[Records for locating displayed items]

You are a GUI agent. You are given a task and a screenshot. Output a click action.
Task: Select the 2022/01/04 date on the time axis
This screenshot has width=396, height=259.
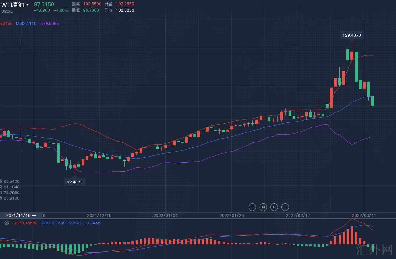[x=165, y=216]
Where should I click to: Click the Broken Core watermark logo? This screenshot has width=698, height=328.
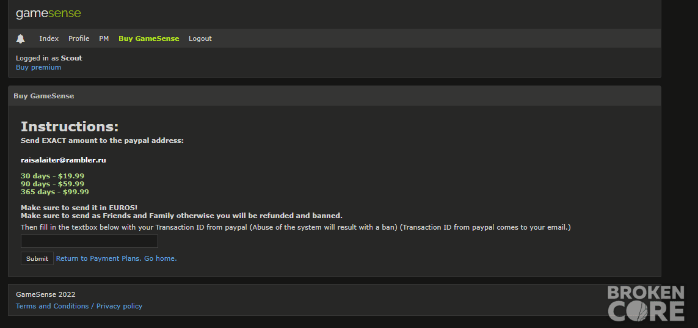pyautogui.click(x=645, y=304)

> [AIM]: Can you change every "screenshot" in the records above to "image", leaving everything else as it is and omitting the pictures from your version?

> [SOLUTION]:
You are a GUI agent. You are given a task and a image. Output a click action.
Task: Select the 2022/01/04 date on the time axis
This image has width=396, height=259.
[x=165, y=216]
Where should I click to: Click the Broken Core watermark logo? This image has width=698, height=328.
pyautogui.click(x=645, y=304)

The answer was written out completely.